The way the web works today, people don't generally find interesting content on their own. Rather, they have sites that they read, that find the interesting content for them. Slashdot, BoingBoing, Fark, even CNN.
This works, but it means that as a new blogger, the only way to get noticed is to go out and publicize your new site. Asking Scoble to link to you works for some but for non-tech bloggers, there are far fewer central sites on which to get your writings noticed.
We're leaving the decisions about what we read online to a few people.
I would rather see the decisions about what I read made by software. Software is unbiased, and with the help of aggregated ratings by a large number of users, can be much more accurate than humans.

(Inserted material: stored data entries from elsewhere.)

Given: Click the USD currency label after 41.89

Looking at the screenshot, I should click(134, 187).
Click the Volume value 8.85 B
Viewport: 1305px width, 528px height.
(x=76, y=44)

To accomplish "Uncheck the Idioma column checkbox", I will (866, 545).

For example, using a bayesian algorithm, it can be determined that since you enjoyed reading a particular set of articles, a particular new article may be interesting to you.
Or, and this is the method that I was hoping to use with the Long Tail, it can be determined that since a particular item, when shown to a certain number of people, was clicked on a certain number of times, that this item has a certain level of interest.

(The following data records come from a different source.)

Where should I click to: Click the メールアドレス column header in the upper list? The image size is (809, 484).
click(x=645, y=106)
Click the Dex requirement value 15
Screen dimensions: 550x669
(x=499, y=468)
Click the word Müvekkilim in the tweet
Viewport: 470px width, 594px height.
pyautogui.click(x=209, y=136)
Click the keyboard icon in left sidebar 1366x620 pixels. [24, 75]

The more people who click on an item, the more people the item will be shown to. It's an automatic rating and classification system.
So why didn't it work? I believe there were two reasons.
First, there weren't enough users. This sort of rating system depends on the users themselves filtering the content - with an average of 20 users a day, it just didn't go anywhere. Every post was seen once or (rarely) twice, so no data could be gathered about the relative interest of a new blog post. Without a higher number of users, the quality of the articles chosen to display was low since no filtering could be done, which made it likely a user would leave and not come back, not having found anything interesting.
Second, and this was a major factor in my opinion, is that there was simply too much spam.
Of 100 random "blog posts", maybe 10 of them are actually the creative writings of an individual. The rest were automated "welcome to your new blog" items, "first post" items, "sorry I haven't written in so long but I will soon" items, and pure spam. The spam was often formulated to look like real content, the way spam mail is - but with maybe a dozen links to online casinos or adult websites. The signal to noise ratio made reading no fun.
The automatic filtering of content by users would have cleaned out the spam with enough users - and some bayesian spam filtering would have removed most of it before it made it to the users in the first place.
But in the end, I don't have the means to draw enough users to make this work. Rather than maintaining the infratstructure to pull all the blogs and posts and keep the database updated for the very few users who were still discovering the site every day, I've turned it off. While the service was up, it harvested nearly half a million blogs, and over 3 million posts.
If anyone is interested in taking the idea and running with it, go for it. I can share the software I've written (C# / SQL Server, based on my Syndicache stuff).